Dans un livre de 207 pages, Bruges-la-Morte est un récit qui en tient une soixantaine si l’on excepte les photographies de la ville censées aider à en visualiser une certaine atmosphère ; c’est donc plutôt une nouvelle, et sa structure narrative, avec resserrement d’intrigue, limitation des personnages et intention de chute, confirme cette appellation. Hugues Viane y est un veuf inconsolable, errant en fantôme dans les rues belges, et dont les habitudes rangées signalent une neurasthénie profonde et une mentalité de recueillement : son existence depuis des années se constitue fidèle et prisonnière comme en un interminable culte de la morte, hommage et rituel posthume, tribut perpétuel et mémoire sacralisée dont il résulte une paralysie du temps laissé à ne rien faire. Au cours d’une de ses promenades – d’ordinaire sempiternelles et monotones –, il croise une femme qui est le sosie troublant, incroyable, de son épouse défunte, et il est aussitôt saisi, foudroyé : il la suit, la rencontre, s’en sert pour reformer le couple d’origine sans rien lui dire de son passé et en se persuadant d’être pur d’infidélité puisqu’ainsi il sent honnêtement que c’est la morte qu’il honore. Intrigue astucieuse, sans révolution : on s’attend évidemment à ce que l’artifice ne dure pas, la femme de substitution étant condamnée, du moins en une intrigue vraisemblable, à n’être pas la copie durable de la trépassée, cette morte dont l’époux a conservé sous cloche la chevelure blonde, chevelure chérie qui, toute semblable chez la vivante, est ici par exemple une chevelure teinte.

L’amour constitué avec cette femme demeure elliptique et inconsistant, et son caractère de vivante évolue sans anecdotes, reste assez stéréotypé, par nécessité d’intrigue pour ne pas la présenter d’emblée comme une absolue imitation de la morte et pour en indiquer peu à peu les différenciations : artifice, bien sûr – comment faire autrement sans passer par le fantastique ? Ce couple, constitution et entretien, n’est point le souci de Rodenbach. Elle, Jane Scott, une actrice, acquiert progressivement les défauts imputables typiquement à sa profession, et l’on ignore toujours comme ce pauvre hère de Viane, falot, pitoyable, atrophié, comme anémié et interrompu d’existence, d’un très faible élan, s’y prit pour conquérir une si vive personnalité. Raccourci qui est opportunisme d’écriture : on admet que l’homme la veut parce qu’il souhaite prolonger une sorte de résurrection, alors il faut qu’il l’ait obtenue, quelle que soit la manière, pour permettre l’expérience ; ce n’est, pour ainsi dire, pas le sujet : l’idée forte commande, plus impérieuse que les détails, alors la vraisemblance cède. Pour la chute, que je tais mais qui n’est pas inattendue ni étonnante, Rodenbach n’a pas non plus prolongé son concept en un au-delà génial, et, d’ailleurs, je trouve la dernière partie – plus d’une page décalée du reste par un blanc – particulièrement superflue ; elle n’est utile qu’à rappeler en clausule le thème véritablement novateur du livre, à savoir la correspondance d’une ville et d’un esprit.
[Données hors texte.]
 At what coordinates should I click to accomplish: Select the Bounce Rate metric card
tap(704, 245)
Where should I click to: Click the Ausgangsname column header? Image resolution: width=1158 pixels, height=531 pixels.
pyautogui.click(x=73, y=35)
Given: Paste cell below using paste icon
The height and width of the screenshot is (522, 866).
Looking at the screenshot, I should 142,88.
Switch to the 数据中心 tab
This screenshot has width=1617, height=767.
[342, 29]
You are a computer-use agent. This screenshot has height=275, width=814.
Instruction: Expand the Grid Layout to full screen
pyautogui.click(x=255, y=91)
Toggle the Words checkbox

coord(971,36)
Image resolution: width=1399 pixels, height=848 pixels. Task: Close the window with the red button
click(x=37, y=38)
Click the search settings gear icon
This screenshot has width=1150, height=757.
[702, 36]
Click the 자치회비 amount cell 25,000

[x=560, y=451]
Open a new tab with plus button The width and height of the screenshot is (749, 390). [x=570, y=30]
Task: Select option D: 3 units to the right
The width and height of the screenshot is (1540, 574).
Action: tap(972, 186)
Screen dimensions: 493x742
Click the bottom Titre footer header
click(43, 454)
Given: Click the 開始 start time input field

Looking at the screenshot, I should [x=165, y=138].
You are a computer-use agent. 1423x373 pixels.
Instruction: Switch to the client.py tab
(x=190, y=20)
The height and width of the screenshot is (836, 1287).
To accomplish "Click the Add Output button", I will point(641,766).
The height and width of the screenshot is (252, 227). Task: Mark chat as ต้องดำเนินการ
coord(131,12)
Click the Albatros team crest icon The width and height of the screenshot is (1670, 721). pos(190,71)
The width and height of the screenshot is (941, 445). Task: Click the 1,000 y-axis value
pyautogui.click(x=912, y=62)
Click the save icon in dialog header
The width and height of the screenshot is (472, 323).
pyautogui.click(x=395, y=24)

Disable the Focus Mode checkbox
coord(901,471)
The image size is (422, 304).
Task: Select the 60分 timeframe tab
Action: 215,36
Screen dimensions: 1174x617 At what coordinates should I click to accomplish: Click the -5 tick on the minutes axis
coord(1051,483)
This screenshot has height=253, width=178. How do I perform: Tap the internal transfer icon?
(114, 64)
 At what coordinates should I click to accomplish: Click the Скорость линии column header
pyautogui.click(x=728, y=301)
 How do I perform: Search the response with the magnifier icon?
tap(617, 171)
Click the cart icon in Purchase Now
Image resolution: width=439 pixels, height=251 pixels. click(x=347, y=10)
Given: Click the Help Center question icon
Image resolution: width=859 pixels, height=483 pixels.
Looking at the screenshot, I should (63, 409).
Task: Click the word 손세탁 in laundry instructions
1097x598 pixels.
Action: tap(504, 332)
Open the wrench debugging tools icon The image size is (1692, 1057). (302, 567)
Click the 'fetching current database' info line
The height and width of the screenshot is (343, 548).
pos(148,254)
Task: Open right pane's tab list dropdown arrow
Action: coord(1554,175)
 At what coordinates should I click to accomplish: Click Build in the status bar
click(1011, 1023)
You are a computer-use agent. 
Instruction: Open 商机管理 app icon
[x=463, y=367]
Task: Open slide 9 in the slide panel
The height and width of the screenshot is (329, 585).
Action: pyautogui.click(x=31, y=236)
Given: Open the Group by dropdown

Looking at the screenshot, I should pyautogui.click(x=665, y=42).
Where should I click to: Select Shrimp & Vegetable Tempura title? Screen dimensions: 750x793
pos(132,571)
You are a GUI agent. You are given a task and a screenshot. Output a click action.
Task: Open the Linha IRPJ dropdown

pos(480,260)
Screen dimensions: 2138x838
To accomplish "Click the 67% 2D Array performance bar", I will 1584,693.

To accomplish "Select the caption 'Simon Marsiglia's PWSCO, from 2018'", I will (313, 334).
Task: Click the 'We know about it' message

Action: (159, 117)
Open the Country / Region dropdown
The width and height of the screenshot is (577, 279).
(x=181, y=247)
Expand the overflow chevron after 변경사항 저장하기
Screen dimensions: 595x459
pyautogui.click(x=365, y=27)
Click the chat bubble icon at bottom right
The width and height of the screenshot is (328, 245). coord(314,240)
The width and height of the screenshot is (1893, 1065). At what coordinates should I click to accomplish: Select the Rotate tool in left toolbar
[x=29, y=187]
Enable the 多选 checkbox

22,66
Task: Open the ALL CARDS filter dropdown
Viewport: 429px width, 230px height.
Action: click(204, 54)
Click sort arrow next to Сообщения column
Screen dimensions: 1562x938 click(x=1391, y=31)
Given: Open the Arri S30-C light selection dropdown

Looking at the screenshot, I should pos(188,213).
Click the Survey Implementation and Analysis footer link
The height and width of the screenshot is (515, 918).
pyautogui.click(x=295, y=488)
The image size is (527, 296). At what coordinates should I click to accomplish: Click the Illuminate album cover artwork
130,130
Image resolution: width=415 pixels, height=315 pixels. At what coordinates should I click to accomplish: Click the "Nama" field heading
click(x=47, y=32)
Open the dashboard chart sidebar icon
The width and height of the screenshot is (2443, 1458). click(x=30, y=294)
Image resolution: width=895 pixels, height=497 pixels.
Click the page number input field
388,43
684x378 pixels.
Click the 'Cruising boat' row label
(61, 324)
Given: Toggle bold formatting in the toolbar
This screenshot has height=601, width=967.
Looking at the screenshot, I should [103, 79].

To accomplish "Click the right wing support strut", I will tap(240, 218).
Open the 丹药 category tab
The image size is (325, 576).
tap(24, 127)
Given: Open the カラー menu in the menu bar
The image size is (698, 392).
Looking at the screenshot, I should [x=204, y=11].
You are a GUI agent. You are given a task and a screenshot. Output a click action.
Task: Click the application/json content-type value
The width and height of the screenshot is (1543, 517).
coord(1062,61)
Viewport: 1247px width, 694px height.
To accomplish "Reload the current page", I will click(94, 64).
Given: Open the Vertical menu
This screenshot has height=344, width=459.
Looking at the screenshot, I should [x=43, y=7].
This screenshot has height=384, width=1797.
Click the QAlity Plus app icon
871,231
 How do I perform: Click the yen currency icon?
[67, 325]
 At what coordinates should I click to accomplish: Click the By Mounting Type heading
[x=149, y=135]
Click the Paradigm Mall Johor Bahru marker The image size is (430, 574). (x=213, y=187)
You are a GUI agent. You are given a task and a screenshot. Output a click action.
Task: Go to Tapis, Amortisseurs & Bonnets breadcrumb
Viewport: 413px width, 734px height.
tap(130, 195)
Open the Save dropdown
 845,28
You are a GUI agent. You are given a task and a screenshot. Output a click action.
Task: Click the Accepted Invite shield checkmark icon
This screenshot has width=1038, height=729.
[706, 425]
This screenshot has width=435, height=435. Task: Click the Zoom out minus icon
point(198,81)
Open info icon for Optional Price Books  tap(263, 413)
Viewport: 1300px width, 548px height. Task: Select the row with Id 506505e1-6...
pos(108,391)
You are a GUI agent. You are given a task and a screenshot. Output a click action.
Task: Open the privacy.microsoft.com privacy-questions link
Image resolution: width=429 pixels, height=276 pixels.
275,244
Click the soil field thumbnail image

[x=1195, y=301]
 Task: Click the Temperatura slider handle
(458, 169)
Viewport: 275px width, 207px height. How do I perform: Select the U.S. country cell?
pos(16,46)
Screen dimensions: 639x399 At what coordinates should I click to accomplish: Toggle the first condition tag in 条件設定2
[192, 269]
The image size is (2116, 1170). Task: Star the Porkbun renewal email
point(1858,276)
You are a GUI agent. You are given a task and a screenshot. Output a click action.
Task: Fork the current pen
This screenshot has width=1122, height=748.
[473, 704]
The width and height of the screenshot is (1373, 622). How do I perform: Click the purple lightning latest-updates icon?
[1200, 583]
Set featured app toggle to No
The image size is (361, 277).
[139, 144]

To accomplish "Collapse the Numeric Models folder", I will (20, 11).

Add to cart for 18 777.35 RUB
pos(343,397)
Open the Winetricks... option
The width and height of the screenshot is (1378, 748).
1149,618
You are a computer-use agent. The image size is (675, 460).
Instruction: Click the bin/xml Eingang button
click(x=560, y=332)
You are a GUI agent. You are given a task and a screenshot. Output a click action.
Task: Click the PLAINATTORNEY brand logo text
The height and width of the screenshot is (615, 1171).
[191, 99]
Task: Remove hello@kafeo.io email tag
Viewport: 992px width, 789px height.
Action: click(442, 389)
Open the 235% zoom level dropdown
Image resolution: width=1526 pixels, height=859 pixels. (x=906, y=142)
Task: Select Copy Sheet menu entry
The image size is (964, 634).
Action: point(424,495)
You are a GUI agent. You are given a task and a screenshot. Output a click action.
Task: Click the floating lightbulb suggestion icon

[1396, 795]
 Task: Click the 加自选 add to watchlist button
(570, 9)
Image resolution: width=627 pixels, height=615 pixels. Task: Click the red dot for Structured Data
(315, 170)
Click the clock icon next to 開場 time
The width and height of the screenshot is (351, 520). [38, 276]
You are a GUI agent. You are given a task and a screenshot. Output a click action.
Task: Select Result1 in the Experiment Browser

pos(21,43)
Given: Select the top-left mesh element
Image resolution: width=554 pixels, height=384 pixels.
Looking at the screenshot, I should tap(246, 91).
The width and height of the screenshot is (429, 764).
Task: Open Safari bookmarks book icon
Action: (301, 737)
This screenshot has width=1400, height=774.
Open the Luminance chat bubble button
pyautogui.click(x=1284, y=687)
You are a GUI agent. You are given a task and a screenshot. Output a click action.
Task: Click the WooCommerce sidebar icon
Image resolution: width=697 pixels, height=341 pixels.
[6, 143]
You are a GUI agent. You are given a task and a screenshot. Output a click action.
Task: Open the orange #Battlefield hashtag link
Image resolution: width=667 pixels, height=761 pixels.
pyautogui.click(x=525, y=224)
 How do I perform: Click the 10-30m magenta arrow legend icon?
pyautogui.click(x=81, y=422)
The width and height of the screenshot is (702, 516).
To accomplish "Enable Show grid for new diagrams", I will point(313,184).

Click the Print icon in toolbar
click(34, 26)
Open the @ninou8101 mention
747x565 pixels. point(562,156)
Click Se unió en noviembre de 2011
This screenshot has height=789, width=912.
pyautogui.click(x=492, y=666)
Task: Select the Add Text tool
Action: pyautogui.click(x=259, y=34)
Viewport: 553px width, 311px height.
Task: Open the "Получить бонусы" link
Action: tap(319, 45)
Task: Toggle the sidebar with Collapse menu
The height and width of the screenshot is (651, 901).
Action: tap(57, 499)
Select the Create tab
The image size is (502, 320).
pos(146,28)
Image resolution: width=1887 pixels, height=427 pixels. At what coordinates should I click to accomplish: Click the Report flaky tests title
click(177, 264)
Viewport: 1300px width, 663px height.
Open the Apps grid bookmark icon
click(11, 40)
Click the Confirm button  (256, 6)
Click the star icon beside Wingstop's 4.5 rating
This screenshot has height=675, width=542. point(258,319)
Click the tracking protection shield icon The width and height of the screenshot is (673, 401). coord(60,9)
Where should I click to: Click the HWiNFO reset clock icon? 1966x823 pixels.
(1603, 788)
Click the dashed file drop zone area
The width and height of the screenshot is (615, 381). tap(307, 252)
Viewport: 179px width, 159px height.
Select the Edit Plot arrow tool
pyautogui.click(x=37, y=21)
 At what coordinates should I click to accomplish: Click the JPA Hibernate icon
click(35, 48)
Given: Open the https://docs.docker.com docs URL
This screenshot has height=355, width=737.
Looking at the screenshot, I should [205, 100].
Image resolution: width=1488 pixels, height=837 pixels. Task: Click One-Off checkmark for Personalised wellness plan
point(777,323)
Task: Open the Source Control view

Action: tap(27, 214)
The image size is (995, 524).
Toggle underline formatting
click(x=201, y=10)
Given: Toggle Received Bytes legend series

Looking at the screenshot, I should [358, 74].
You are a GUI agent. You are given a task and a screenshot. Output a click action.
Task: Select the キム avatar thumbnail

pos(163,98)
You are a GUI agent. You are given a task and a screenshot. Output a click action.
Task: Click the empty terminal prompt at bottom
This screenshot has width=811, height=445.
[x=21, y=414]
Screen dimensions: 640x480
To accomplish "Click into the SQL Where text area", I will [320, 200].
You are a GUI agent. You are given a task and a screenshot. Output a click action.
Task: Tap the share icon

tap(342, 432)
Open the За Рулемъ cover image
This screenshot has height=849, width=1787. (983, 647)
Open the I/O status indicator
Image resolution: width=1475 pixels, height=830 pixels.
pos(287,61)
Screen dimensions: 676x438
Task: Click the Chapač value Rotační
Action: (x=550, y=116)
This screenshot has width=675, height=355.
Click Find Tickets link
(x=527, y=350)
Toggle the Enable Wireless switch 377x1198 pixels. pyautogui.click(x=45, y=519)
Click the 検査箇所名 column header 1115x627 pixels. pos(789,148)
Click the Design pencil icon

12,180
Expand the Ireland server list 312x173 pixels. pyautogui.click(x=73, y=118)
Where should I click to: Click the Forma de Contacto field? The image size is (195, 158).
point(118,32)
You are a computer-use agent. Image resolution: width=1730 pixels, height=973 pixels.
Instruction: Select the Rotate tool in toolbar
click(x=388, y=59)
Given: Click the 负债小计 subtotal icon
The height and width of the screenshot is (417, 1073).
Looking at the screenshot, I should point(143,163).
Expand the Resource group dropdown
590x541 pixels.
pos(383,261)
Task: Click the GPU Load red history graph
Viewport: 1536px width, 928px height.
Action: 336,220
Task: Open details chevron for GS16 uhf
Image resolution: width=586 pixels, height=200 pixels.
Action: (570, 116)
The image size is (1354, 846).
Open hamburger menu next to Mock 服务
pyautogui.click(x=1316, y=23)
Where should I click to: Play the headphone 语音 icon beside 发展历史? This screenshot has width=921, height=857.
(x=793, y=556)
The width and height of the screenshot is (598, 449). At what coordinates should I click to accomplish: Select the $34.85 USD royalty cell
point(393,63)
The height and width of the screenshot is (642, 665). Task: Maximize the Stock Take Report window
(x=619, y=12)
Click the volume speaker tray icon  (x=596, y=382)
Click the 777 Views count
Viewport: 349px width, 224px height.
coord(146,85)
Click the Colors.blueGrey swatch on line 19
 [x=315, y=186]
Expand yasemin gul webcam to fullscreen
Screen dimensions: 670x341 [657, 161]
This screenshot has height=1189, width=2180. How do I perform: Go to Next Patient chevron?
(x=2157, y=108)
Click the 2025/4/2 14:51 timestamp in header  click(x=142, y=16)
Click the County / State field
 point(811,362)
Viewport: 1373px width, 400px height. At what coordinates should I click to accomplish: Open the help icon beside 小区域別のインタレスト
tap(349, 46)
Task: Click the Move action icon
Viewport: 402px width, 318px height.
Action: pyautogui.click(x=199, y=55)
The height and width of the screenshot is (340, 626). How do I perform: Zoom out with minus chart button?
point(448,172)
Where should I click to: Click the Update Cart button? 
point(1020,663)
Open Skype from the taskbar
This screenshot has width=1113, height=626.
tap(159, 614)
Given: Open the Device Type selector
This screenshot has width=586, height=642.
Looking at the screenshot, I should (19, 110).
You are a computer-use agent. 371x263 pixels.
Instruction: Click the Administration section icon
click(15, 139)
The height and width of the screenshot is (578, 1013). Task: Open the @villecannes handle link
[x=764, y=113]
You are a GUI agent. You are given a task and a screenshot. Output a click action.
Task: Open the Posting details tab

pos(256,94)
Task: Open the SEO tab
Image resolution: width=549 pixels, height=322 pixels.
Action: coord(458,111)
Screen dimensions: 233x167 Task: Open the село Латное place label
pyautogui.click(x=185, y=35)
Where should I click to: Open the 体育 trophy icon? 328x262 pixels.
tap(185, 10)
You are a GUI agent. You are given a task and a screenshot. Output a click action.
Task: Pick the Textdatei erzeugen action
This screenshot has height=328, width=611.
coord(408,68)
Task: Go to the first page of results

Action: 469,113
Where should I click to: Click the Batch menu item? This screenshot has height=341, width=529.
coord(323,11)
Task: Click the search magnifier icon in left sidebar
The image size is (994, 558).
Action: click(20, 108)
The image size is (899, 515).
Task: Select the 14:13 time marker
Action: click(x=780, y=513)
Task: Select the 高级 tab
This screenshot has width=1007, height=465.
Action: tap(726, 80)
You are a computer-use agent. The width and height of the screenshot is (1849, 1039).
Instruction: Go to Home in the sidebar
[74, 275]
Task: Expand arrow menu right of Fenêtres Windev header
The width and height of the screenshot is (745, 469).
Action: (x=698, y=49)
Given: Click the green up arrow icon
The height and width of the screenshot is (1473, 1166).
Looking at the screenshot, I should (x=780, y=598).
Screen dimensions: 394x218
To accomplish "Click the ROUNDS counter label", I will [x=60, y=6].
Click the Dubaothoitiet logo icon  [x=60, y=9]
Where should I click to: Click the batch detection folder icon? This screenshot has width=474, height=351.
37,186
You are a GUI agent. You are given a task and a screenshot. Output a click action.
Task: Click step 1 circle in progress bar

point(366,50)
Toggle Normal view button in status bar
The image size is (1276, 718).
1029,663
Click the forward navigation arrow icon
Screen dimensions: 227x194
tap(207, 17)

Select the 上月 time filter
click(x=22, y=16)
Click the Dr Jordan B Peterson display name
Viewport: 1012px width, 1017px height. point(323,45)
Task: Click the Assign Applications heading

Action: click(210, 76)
« Hugues songeait : quel pouvoir indéfinissable que celui de la ressemblance !

Elle correspond aux deux besoins contradictoires de la nature humaine : l’habitude et la nouveauté. L’habitude qui est la loi, le rythme même de l’être. Hugues l’avait expérimenté avec une acuité qui décida de sa destinée sans remède. Pour avoir vécu dix ans auprès d’une femme toujours chère, il ne pouvait plus se désaccoutumer d’elle, continuait à s’occuper de l’absente et à chercher sa figure sur d’autres visages.

D’autre part, le goût de la nouveauté est non moins instinctif. L’homme se lasse à posséder le même bien. On ne jouit du bonheur, comme de la santé, que par contraste. Et l’amour aussi est dans l’intermittence de lui-même.

Or la ressemblance est précisément ce qui les coïncide en nous, leur fait part égale, les joint en un point imprécis. La ressemblance est la ligne d’horizon de l’habitude et de la nouveauté.

En amour principalement, cette source de raffinement opère : charme d’une femme nouvelle arrivant qui ressemblerait à l’ancienne !

Hugues en jouissait avec un grandissant délice, lui que la solitude et la douleur avaient dès longtemps sensibilisé jusqu’à ces nuances d’âme. N’est-ce pas d’ailleurs par un sentiment inné des analogies désirables qu’il était venu vivre à Bruges dès son veuvage ? » (pages 49-50)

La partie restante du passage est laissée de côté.